Er kann den anderen flach atmen hören. Scheint immer noch bewusstlos zu sein. Wurde er schon gespritzt? Wer weiß. Aber es sieht wohl so aus, dass Henning das Gleiche bevorsteht, das er schon erdulden musste.

Spürt er da eine leise Dankbarkeit? Dass sein Peiniger jetzt ein neues Ziel für seine perversen Aktionen hat, dass der Typ vielleicht von ihm ablässt, um sich ausgiebig mit dem frischen Opfer zu befassen? Ist das für ihn schon ein Grund zu hoffen? Womöglich gar ein Grund zu danken, Gott zu danken, dass der ein zweites Opferlamm geschickt hat? Wie verächtlich wäre das denn.

Dann wird er sich wohl verachten müssen, stellt er fest. Genau das ist nämlich tatsächlich sein Wunsch, seine Hoffnung. Dass Henning an seiner Stelle leiden muss, wenigstens eine Weile lang. So denkt er, so fühlt er, das ist nicht zu leugnen.

Es ist seine einzige Hoffnung.

Und dann? Das Todesversprechen steht im Raum, und nichts spricht dagegen, dass es irgendwann in naher Zukunft eingelöst wird. Vielleicht jetzt, da ihr Entführer seine beiden Opfer beisammen hat? Oder will er etwa noch mehr?

Aber warum?

Kann es dafür überhaupt eine rationale Erklärung geben?

Vielleicht.
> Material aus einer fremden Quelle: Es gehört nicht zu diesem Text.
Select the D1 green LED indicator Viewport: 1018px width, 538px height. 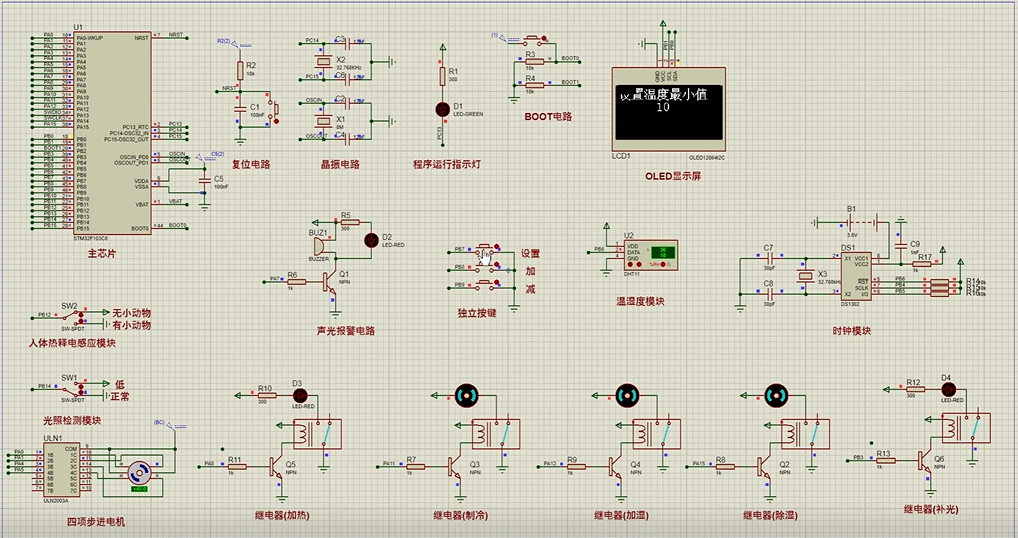pyautogui.click(x=443, y=109)
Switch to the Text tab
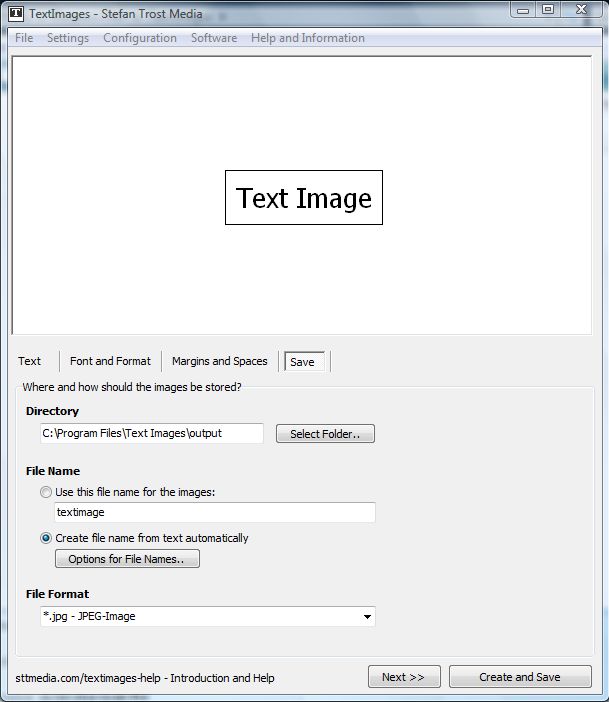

Aber eher nicht. Oder doch? Henning van der Werft und Dietz Lichterfeld, das Erfolgsduo der regionalen Medizin- und Finanzszene, nein, das kann kein Zufall sein. Der Mann wollte genau sie beide, und jetzt hat er sie.

Lohnt sich die Frage nach dem Warum noch?

Er hat sich die Frage natürlich schon oft gestellt. Wenn auch nicht so oft, wie er wohl vermutet hätte, wäre er in einer anderen Situation danach gefragt worden.